LTR, sE2 and E1E2 Transfection of Cell Lines

293T cells were seeded on 96 well plates (1.5x10⁴ cells/well). When confluent, media was removed and 50 µL of Opti-MEM added to each well. Two µL Opti-MEM added per well with the following plasmid quantities: 12, 6 or 1 ng E1E2 or sE2 plasmid (nanogram quantity equalised with pCDNA between conditions), 6 ng LTR and 1 ng Tat. PEI was diluted to 0.14 µg/µl in 200 µL Opti-MEM and 2 µL of the diluted PEI was added to the plasmid mix.
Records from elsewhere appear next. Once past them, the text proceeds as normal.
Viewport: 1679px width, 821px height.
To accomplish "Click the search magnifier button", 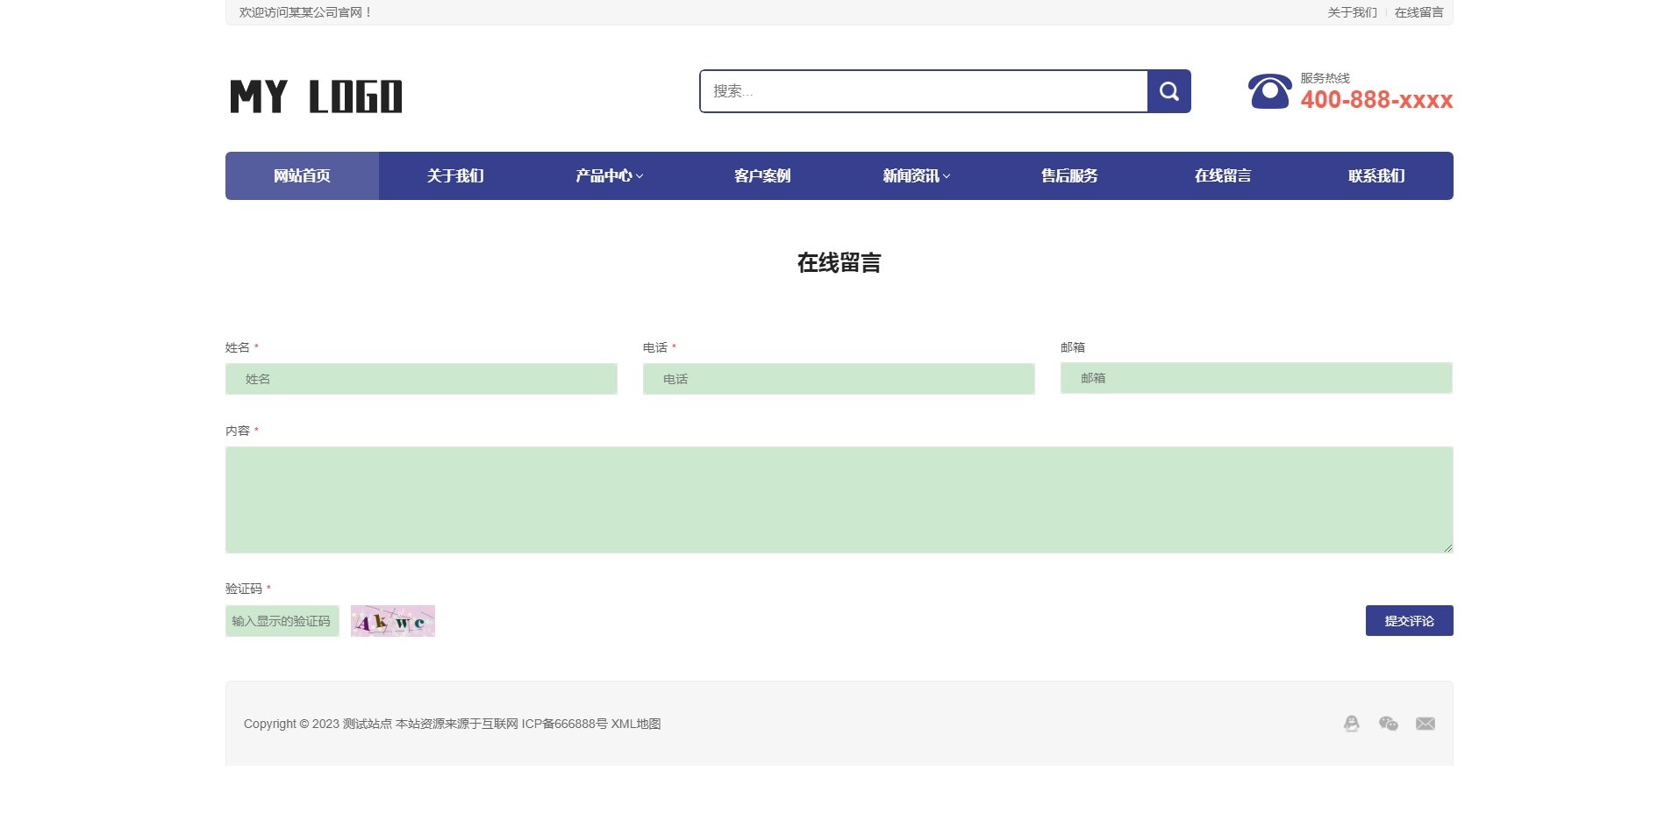I will [1168, 91].
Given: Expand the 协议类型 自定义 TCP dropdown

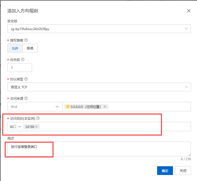Looking at the screenshot, I should click(x=99, y=87).
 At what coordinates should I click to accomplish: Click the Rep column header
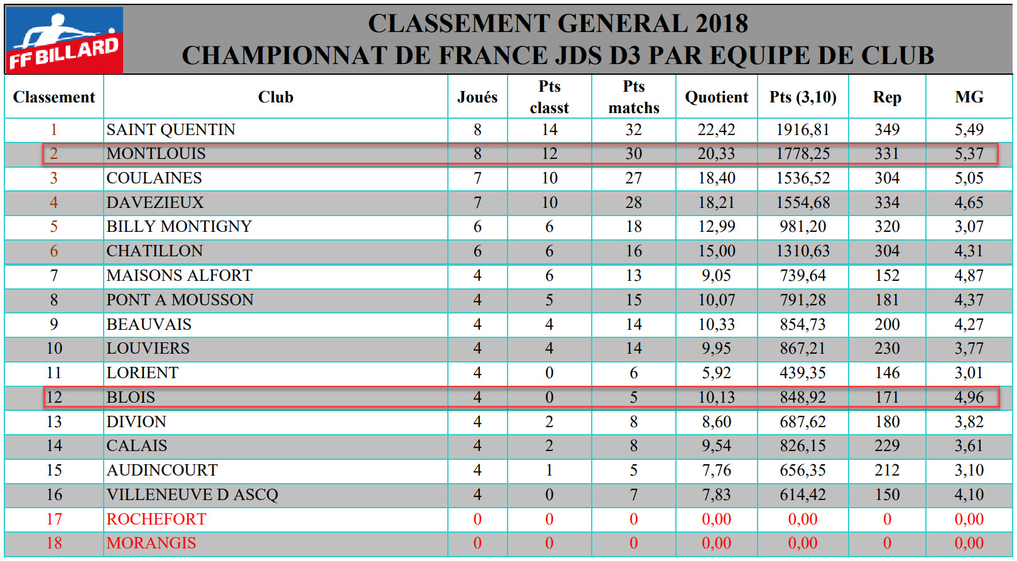click(886, 97)
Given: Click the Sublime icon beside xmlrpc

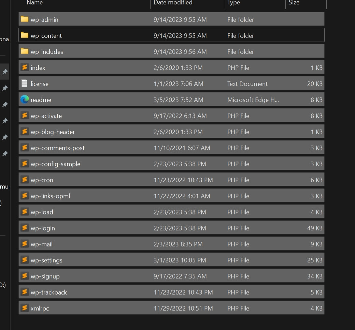Looking at the screenshot, I should (x=24, y=308).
The plasmid/PEI mix was incubated at rt for 30 min before being added to cells and incubating for 6 h at 5% CO₂/37°C after which Opti-MEM/plasmid mix was removed and 250 µL DMEM added. Plates were measured for luciferase activity 48 h after transfection as described above. The following genotypes of HCV E1E2 Env were used – 1a, 1b, 2b, 3, 4, 5 and 6 (44, 45). HCV sE2 plasmids containing the gene fragment for the soluble ectodomain of the HCV E2 protein (aa363-661, referenced to the HCV strain H77 polyprotein) were PCR amplified from full length E1/E2 plasmids using genotype-specific primers [primer sequences described previously (45)] and Expand High-Fidelity Polymerase PCR System (Roche). PCR products were sub-cloned into the pCDNA plasmid and possessed an in-frame C-terminal 6xHis tag sequence. The following genotypes of HCV sE2 envelope were used – 1a, 1b, 2b, 4, 5 and 6. No corresponding sE2 genotype 3a plasmid was available.